Data Utils

Input Example

Input Features

Fewshot Sampler

class FewShotSampler(num_examples_total: Optional[int] = None, num_examples_per_label: Optional[int] = None, also_sample_dev: Optional[bool] = False, num_examples_total_dev: Optional[int] = None, num_examples_per_label_dev: Optional[int] = None)[source]

Few-shot learning is an important scenario for prompt-learning, this is a sampler that samples few examples over each class.

Parameters
  • num_examples_total (int, optional) – Sampling strategy I: Use total number of examples for few-shot sampling.

  • num_examples_per_label (int, optional) – Sampling strategy II: Use the number of examples for each label for few-shot sampling.

  • also_sample_dev (bool, optional) – Whether to apply the sampler to the dev data.

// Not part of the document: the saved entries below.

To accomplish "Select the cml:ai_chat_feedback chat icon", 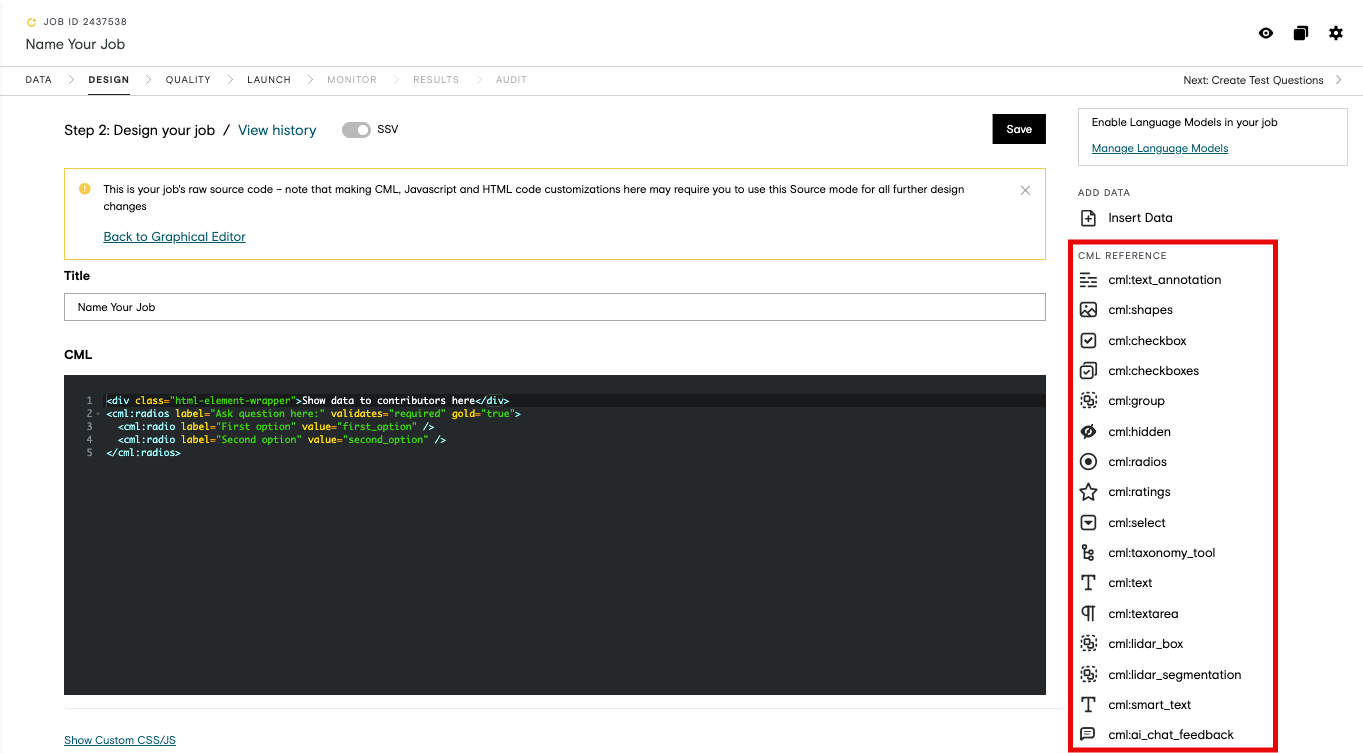I will point(1088,735).
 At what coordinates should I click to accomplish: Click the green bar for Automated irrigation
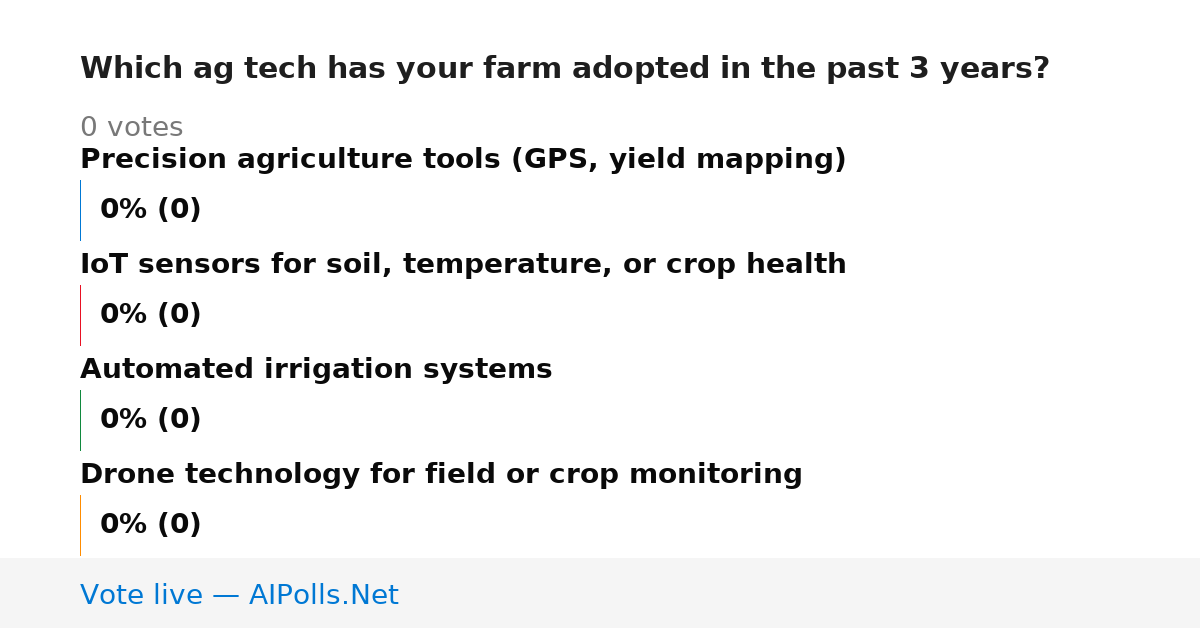pos(80,420)
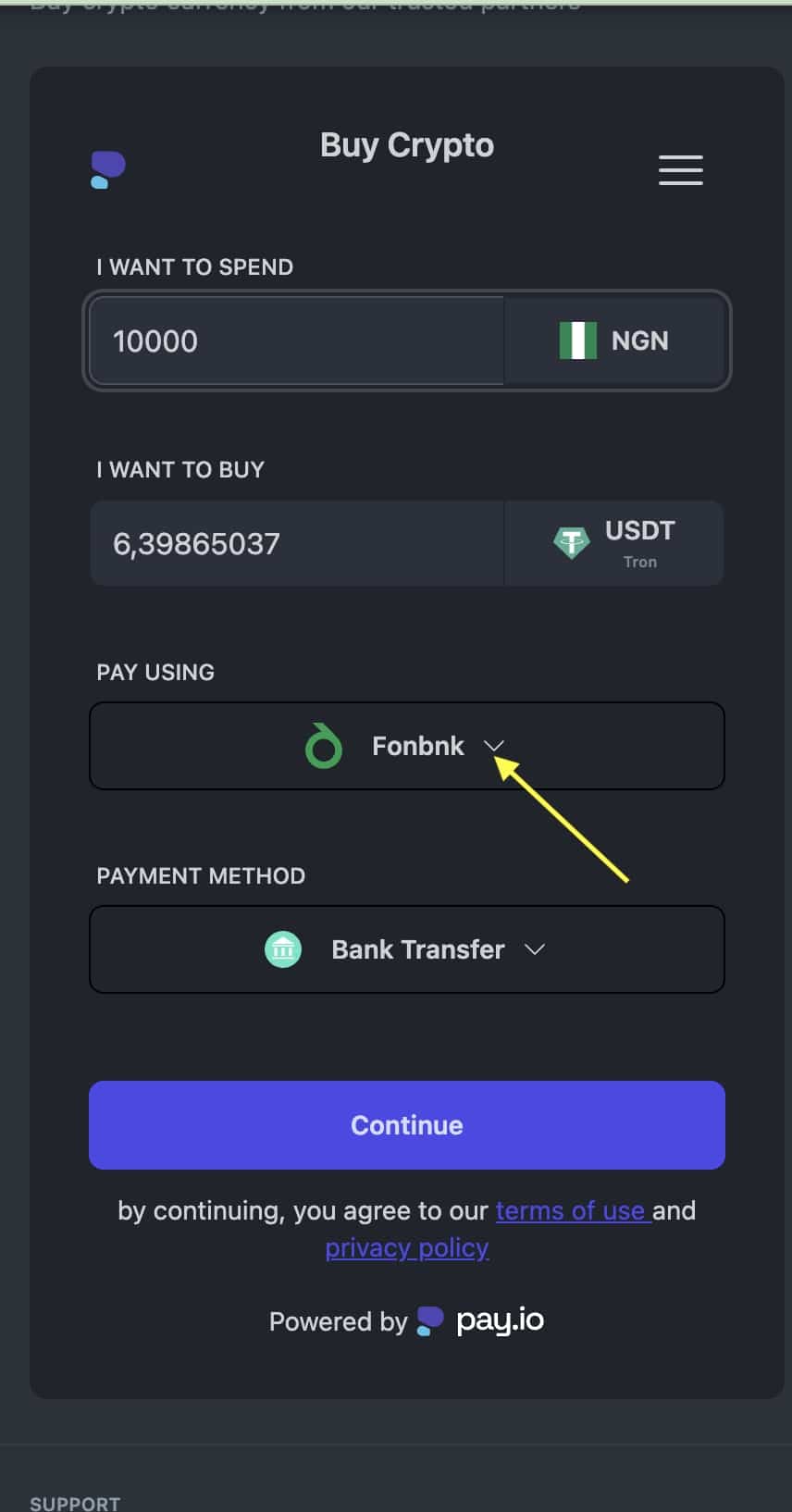Click the Buy Crypto heading
792x1512 pixels.
coord(407,145)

  • num_examples_total_dev (int, optional) – Sampling strategy I: Use total number of examples for few-shot sampling.

  • num_examples_per_label_dev (int, optional) – Sampling strategy II: Use the number of examples for each label for few-shot sampling.

sample_total(indices: List, num_examples_total)[source]

Use the total number of examples for few-shot sampling (Strategy I).

Parameters
  • indices (List) – The random indices of the whole datasets.

  • num_examples_total (int) – The total number of examples.

Returns

The selected indices with the size of num_examples_total.

Return type

List

sample_per_label(indices: List, labels, num_examples_per_label)[source]

Use the number of examples per class for few-shot sampling (Strategy II). If the number of examples is not enough, a warning will pop up.

Parameters
  • indices (List) – The random indices of the whole datasets.

  • labels (List) – The list of the labels.

  • num_examples_per_label (int) – The total number of examples for each class.

Returns

The selected indices with the size of num_examples_total.

Return type

List